▶ Instruções
1: Responda com base no texto sobre as perspectivas do Ibovespa:
(a) Qual cargo Eduardo Levy ocupa na Kilima Asset?
(b) Em quantos pontos o Morgan Stanley projetou o Ibovespa para o final de 2022?
(c) Quem preside a Planner Corretora?
2: Reproduza fielmente o trecho do texto sobre as perspectivas do Ibovespa entre "Outro ponto que" e "atividade se recupera.", inclusive.

Já Eduardo Levy, diretor de investimentos da Kilima Asset, tem boas esperanças para o futuro do Ibovespa. Ele afirma que não é tão difícil alcançar os 120 mil pontos, “a B3 é uma das bolsas emergentes mais baratas, o que, em termos de múltiplos, e dólares pode puxar o índice de volta aos maiores patamares”.
Quem também segue na mesma linha de Levy são os analistas do Morgan Stanley e a especialista em ações da Clear, Pietra Guerra.
A instituição financeira projetou o Ibovespa aos 120 mil pontos no final de 2022 – alta de 17% em relação ao fechamento da última sexta-feira. O banco tem preferência por ativos relacionados às commodities, além de companhias do setor agro, alimentício e petroquímico.
“O período de chuvas de dezembro a março pode ser fundamental para avaliar se o país enfrentará ou não um racionamento de eletricidade em 2022, o que pode dar um alívio para a economia que já enfrenta diversas pressões fiscais”, aponta o relatório do Morgan Stanley.
Já a especialista da Clear argumenta que, no ano que vem, “pode haver uma melhora na percepção de risco no Brasil, refletindo em uma boa expectativa de juros, tirando a pressão negativa da bolsa, e dando algum fôlego para o índice”.
Pressões negativas
A percepção de que a inflação foge do controle do Banco Central e sobre a forma errática como o governo vem guiando discussões importantes para o futuro do Orçamento da União — vide a “novela” em torno da PEC dos Precatórios –, são as principais pressões negativas na bolsa atualmente, na análise de Alan Gandelman, presidente da Planner Corretora.
Vale ressaltar que a ferramente do BC para conter a alta dos preços é o avanço da Selic, taxa básica de juros, cujo efeito colateral é a desaceleração da economia, já baqueada pela pandemia. Enquanto o índice oficial da inflação já ultrapassam a meta da autoridade monetária no ano, a taxa de juros prevista para o ano que vem já atingiu os dois dígitos na expectativa do mercado.
“(A expectativa de juros mais altos) acaba sendo negativo para a Bolsa, pois o índice gira em torno de um cenário macro-econômico mais restritivo, que não estimula o consumo dos brasileiros e, também, reduz a entrada de capital estrangeiro no país”, destaca Pietra, da Clear.
Outro ponto que pressiona o índice brasileiro para baixo é a expectativa de que o Fed (BC dos EUA) segure a quantidade de dólares no mercado, seguindo seu plano de redução de estímulos, conforme o ritmo da atividade se recupera.

▶ Dados armazenados
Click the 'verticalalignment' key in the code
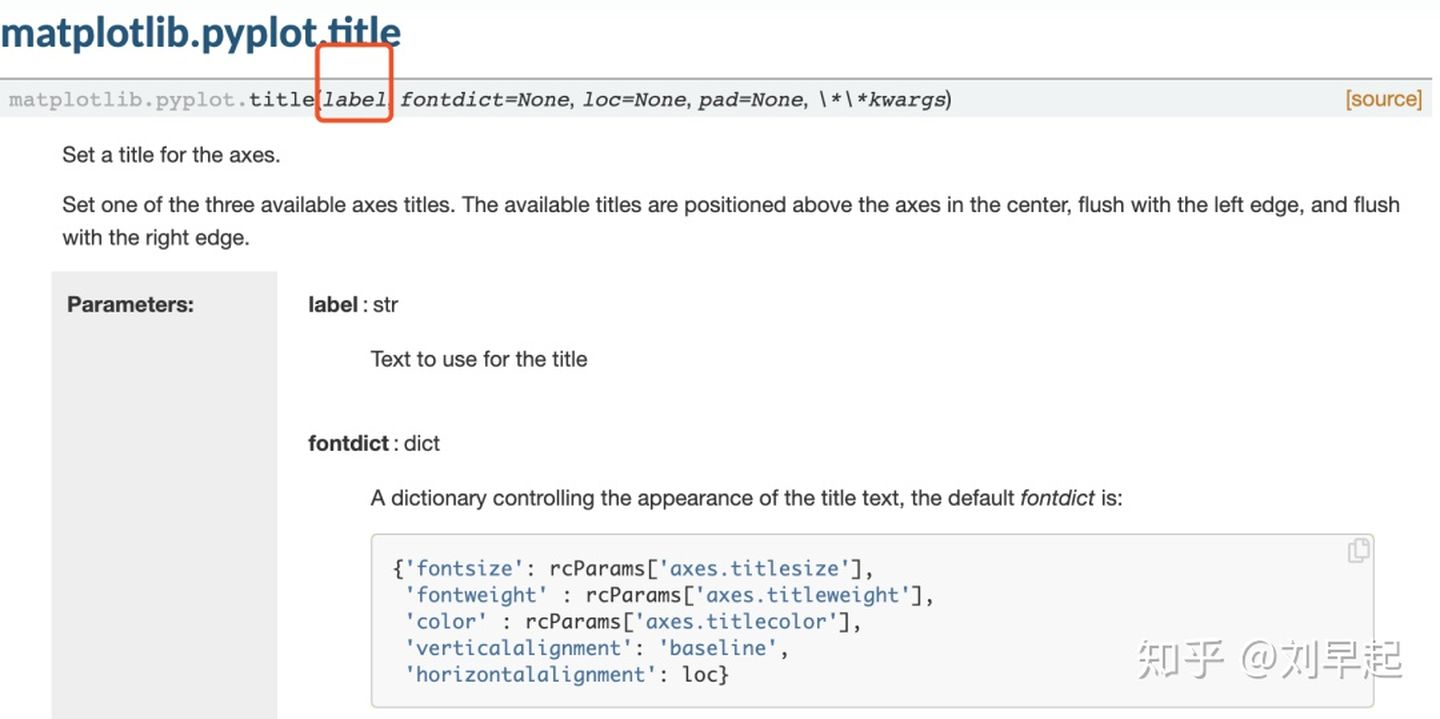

▶ Respostas em ordem
1:
(a) Diretor de investimentos.
(b) 120 mil pontos.
(c) Alan Gandelman.

2:
Outro ponto que pressiona o índice brasileiro para baixo é a expectativa de que o Fed (BC dos EUA) segure a quantidade de dólares no mercado, seguindo seu plano de redução de estímulos, conforme o ritmo da atividade se recupera.